Fig. 1 |. Targeting metabolism for cancer therapy comes with a cost when the scale is tipped toward intolerable on-target, off-tumor side effects.

In a phase 1 study, Yap et al.⁴ have found that the mitochondrial complex 1 inhibitor IACS-010759 is associated with peripheral and optic neuropathy. These toxic side effects necessitate dose-limiting to the point of inadequacy, and hence only modest evidence of enhanced efficacy in patients with cancer.

Immune cells are among the normal cells that are affected by mitochondrial inhibitors. Although cytotoxic CD8⁺ T cells and Ml macrophages are glycolytic, pro-tumorigenic immune cells such as T regulatory cells, M2 macrophages and myeloid-derived suppressor cells all rely on oxidative phosphorylation; therefore, mitochondrial-targeting drugs might be expected to dampen their pro-tumor effects⁸. If this is indeed the case, we would expect IACS-010759 to be efficacious in solid tumors, but the study by Yap et al. proves otherwise – signaling a note of caution to the field of cancer metabolism. It is hoped that this report will give pause to strategies that target cancer-cell-autonomous metabolic vulnerabilities without thorough consideration of the potential adverse effects of metabolic inhibitors on normal cells, or on the anti-tumor arm of the immune system.

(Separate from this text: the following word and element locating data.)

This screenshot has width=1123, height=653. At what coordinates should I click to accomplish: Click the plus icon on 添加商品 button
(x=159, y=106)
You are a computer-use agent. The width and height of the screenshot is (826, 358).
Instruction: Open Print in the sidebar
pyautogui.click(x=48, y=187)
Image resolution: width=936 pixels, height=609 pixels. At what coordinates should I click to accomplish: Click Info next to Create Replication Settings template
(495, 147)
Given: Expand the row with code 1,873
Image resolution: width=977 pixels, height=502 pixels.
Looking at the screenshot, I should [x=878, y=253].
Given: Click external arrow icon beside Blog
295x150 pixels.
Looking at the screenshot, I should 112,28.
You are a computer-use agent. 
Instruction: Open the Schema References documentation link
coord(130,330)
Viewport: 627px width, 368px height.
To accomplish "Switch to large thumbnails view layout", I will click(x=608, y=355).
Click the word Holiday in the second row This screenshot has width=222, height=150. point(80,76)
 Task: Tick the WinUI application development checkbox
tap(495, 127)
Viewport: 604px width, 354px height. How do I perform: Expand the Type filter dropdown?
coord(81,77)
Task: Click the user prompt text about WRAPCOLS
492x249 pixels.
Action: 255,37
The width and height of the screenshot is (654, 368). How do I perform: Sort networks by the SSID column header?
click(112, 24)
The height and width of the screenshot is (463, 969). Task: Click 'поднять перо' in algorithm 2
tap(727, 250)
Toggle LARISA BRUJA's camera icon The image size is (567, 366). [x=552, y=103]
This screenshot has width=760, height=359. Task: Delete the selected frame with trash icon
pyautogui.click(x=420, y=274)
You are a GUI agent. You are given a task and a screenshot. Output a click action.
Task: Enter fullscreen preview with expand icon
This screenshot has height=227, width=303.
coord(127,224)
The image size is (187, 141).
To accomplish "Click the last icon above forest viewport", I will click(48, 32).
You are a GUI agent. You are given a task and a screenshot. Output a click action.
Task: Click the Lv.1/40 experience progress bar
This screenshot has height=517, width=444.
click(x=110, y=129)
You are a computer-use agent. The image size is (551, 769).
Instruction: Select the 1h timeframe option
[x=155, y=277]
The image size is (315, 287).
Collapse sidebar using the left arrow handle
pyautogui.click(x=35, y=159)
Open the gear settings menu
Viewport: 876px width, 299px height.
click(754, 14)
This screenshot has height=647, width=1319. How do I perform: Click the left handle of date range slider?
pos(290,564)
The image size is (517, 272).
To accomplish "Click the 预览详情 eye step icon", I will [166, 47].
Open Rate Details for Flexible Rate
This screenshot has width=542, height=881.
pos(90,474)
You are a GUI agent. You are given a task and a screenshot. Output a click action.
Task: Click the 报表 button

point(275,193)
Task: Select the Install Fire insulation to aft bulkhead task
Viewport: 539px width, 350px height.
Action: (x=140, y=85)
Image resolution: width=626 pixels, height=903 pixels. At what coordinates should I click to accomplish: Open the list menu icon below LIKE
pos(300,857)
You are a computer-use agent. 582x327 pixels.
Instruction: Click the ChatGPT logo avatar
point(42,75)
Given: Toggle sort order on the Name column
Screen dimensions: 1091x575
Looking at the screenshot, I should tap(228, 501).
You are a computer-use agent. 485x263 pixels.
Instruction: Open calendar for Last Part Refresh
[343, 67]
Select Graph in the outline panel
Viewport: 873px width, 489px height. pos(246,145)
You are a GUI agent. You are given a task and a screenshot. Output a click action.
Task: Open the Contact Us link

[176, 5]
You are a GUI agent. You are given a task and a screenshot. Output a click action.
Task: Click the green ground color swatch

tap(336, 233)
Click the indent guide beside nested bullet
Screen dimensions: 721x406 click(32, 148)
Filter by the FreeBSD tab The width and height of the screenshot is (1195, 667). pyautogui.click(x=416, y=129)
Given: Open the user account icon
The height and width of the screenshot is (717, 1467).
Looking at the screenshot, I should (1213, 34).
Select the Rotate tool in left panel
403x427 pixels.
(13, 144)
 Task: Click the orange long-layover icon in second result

Despite the setbacks seen with IACS-010759 and CPI-613, there may still be viable ways of exploiting metabolism for cancer therapy. These strategies must, however, carefully and thoroughly consider how manipulating metabolism affects both the host and the tumor microenvironment. For example, the prodrug of a glutamine antagonist (D₆-diazo-5-oxo-l-norleucine) appears to have features that favor anti-tumor immunity while inhibiting tumor-cell-intrinsic metabolism⁹. Whether these preclinical observations will sustain in clinical studies remains to be seen. There is also excitement in the area of immunometabolism¹⁰, which might be manipulated to enhance the anti-tumor effect of the immune system. Even here, however, there could be challenges and unforeseen consequences. For instance, acidity has been documented to blunt anti-tumor immunity, and it is thought that neutralizing the acidic tumor microenvironment with sodium bicarbonate could enhance immunotherapy by invigorating cytotoxic lymphocytes¹¹. But in a recent study using a murine model of hepatocellular carcinoma, sodium bicarbonate paradoxically inhibited immune-checkpoint therapy by enhancing the activity of the signaling node mTORC1 in cancer cells¹².

Given all of these observations, perhaps it is a good time for the field to pause and rigorously assess the side effects of metabolic drugs, as implored by the Hippocratic oath ‘Primum non nocere’, before embarking on further clinical studies.